• **DIRECTIONS**
Please rescale the lines that open with the one containing "Where should I" and close with the one containing "[x=57, y=218]", both ends included. Reproduce only those lines, requests too, and multiply each coordinate in the answers by 2.05, rounding to whole numbers with halves going up.

* start MATERIAL SUPPLIED *

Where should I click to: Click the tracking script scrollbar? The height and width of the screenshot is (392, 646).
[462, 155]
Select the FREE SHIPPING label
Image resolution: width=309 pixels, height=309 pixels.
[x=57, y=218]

* end MATERIAL SUPPLIED *
* start MATERIAL SUPPLIED *

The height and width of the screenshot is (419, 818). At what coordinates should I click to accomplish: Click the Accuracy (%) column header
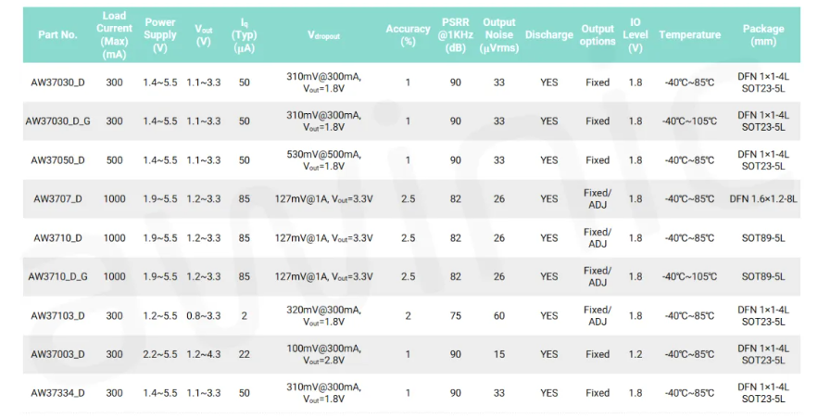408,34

* end MATERIAL SUPPLIED *

• **WRITTEN ANSWER**
Where should I click to: Click the tracking script scrollbar? The height and width of the screenshot is (392, 646).
[947, 318]
Select the FREE SHIPPING label
Image resolution: width=309 pixels, height=309 pixels.
[x=117, y=447]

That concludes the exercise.